Gulf Coast Association of Geological Societies Transactions
Vol. 37 (1987), Pages 255-262

Regional Stratigraphy of the Smackover Limestone (Jurassic) in South Arkansas and North Louisiana, and the Geology of Chalybeat Springs Oil Field

Arthur R. Troell (1), J. D. Robinson (2)

ABSTRACT

This stratigraphic and structural study of oil fields in South Arkansas and North Louisiana demonstrates the existence of at least four progradational calcarenite rock bodies or banks within the Smackover Formation of Jurassic Age. Each bank was deposited approximately parallel to the ancestral Gulf shoreline and basinward of the next older bank. All of these banks are major reservoirs for oil and gas pools.
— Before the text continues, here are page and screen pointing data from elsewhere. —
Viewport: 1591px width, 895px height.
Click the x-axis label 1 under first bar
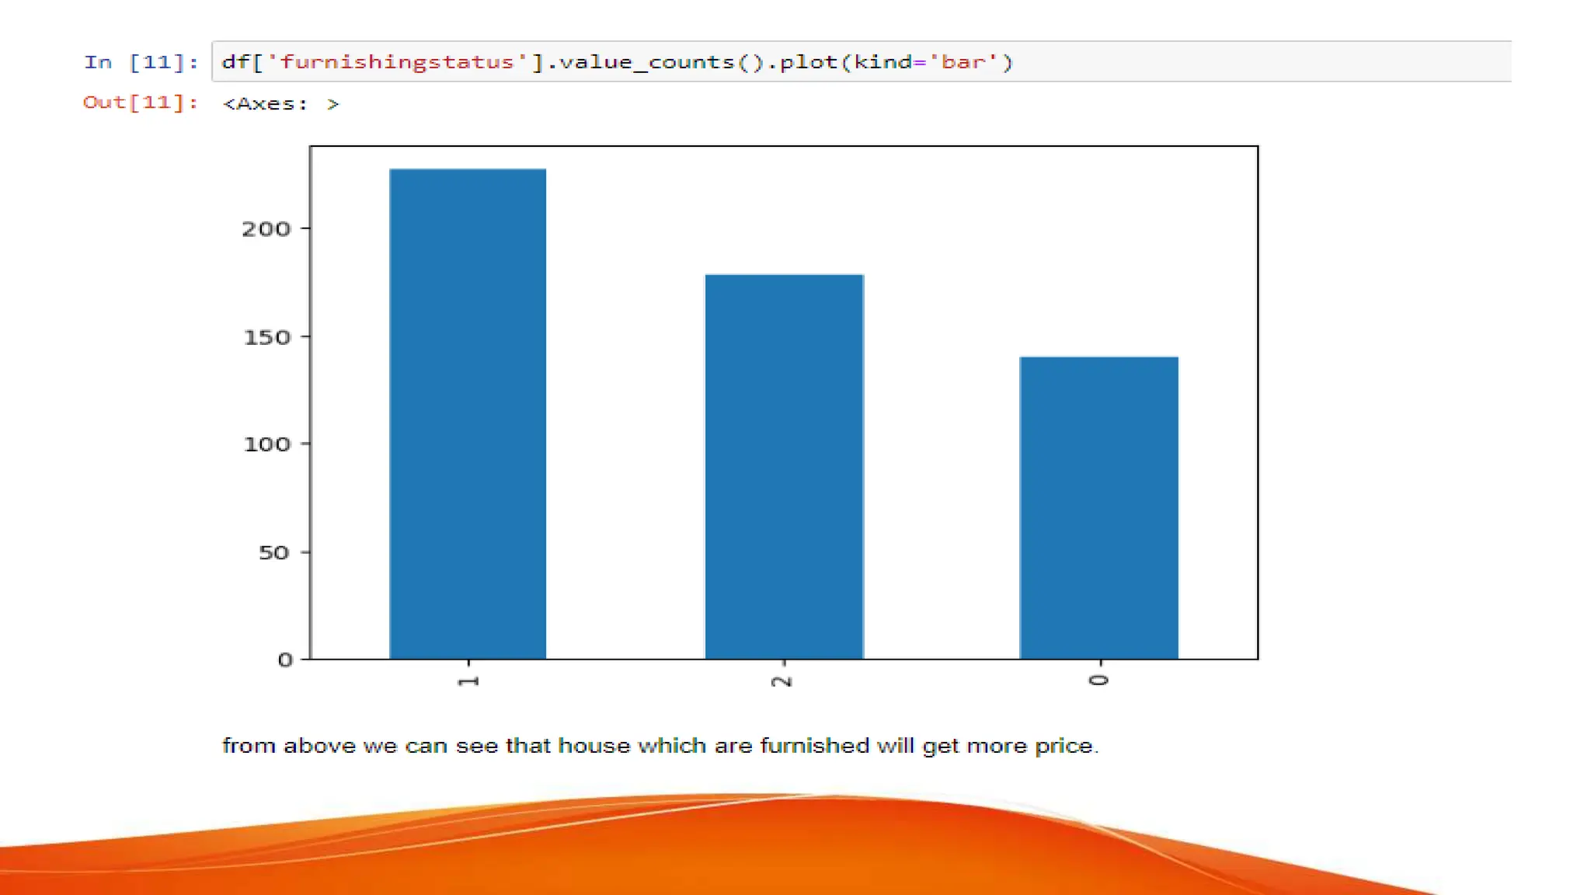468,681
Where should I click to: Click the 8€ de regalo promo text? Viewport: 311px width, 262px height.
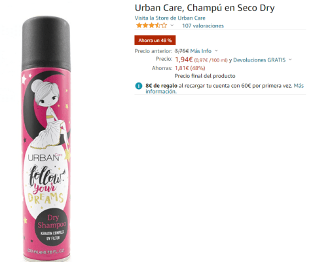point(161,86)
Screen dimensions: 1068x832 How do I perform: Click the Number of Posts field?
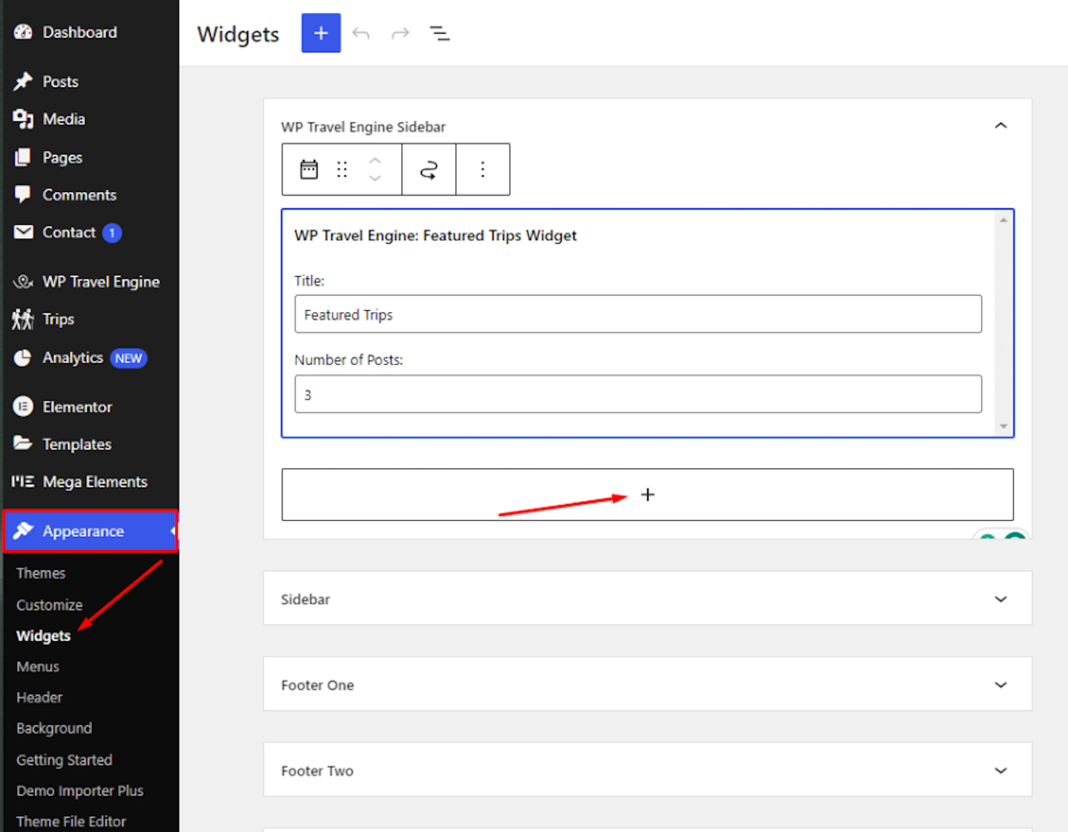[x=638, y=394]
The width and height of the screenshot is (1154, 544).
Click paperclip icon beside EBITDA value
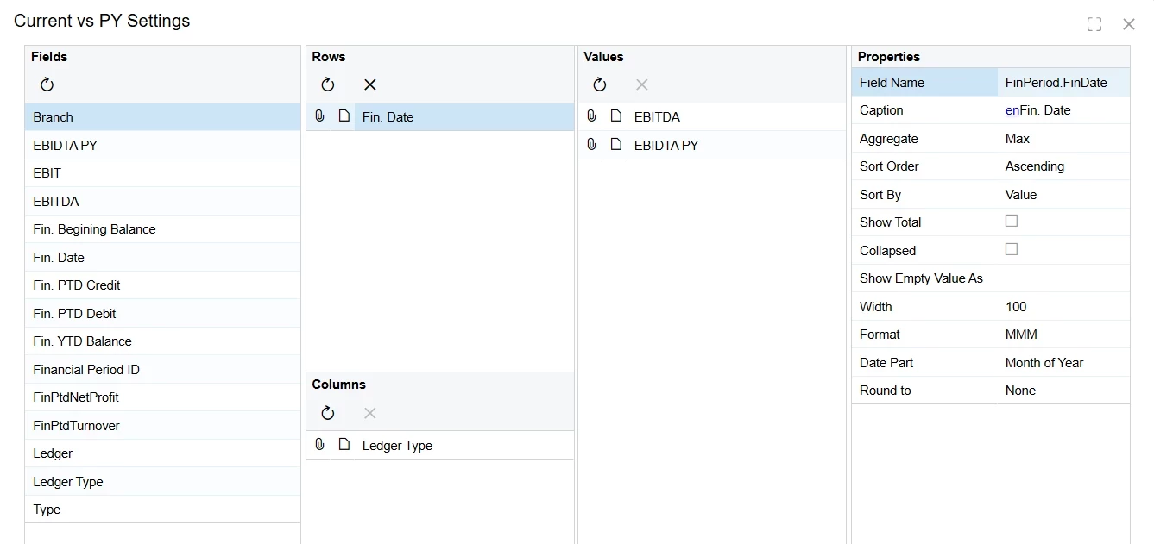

Prior to 1960, the Reynolds Oolite of the Smackover Formation of South Arkansas was correlated with the Smackover "B" Oolite of North Louisiana. The absence of anticlines with structural closure and the paucity of untested fault closures along the Arkansas-Louisiana state boundary produced little exploratory interest in the area. Discovery of oil at Lick Creek Field in 1960 and at Walker Creek in 1968 revealed a trend of traps and led to the geological investigation that resulted in the discovery in 1972 of Chalybeat Springs Field in Columbia County, Arkansas.

Chalybeat Springs Field is a combination stratigraphic-structural trap in oolitic calcarenite at a depth of 10,250 feet in the Smackover "B" Limestone. The production is limited by the combination of a tilted anticline with porosity pinchout on its flank. The field originally had 28 producing wells and lO dryholes and covered approximately 4,500 productive acres. Original oil in place is estimated to have been 37 million barrels and cumulative production through 1985 was approximately 12 million barrels.

The geologic relationships and principles observed in the Smackover Limestone of South Arkansas and North Louisiana can and have been successfully applied to other regions and in different aged carbonate strata in the geologic search for oil and gas production.

Practical geologic studies of carbonate rocks aided by examination of drill cuttings, cores and thin sections combined with mechanical log evaluations result in lower finding costs for oil and gas reserves.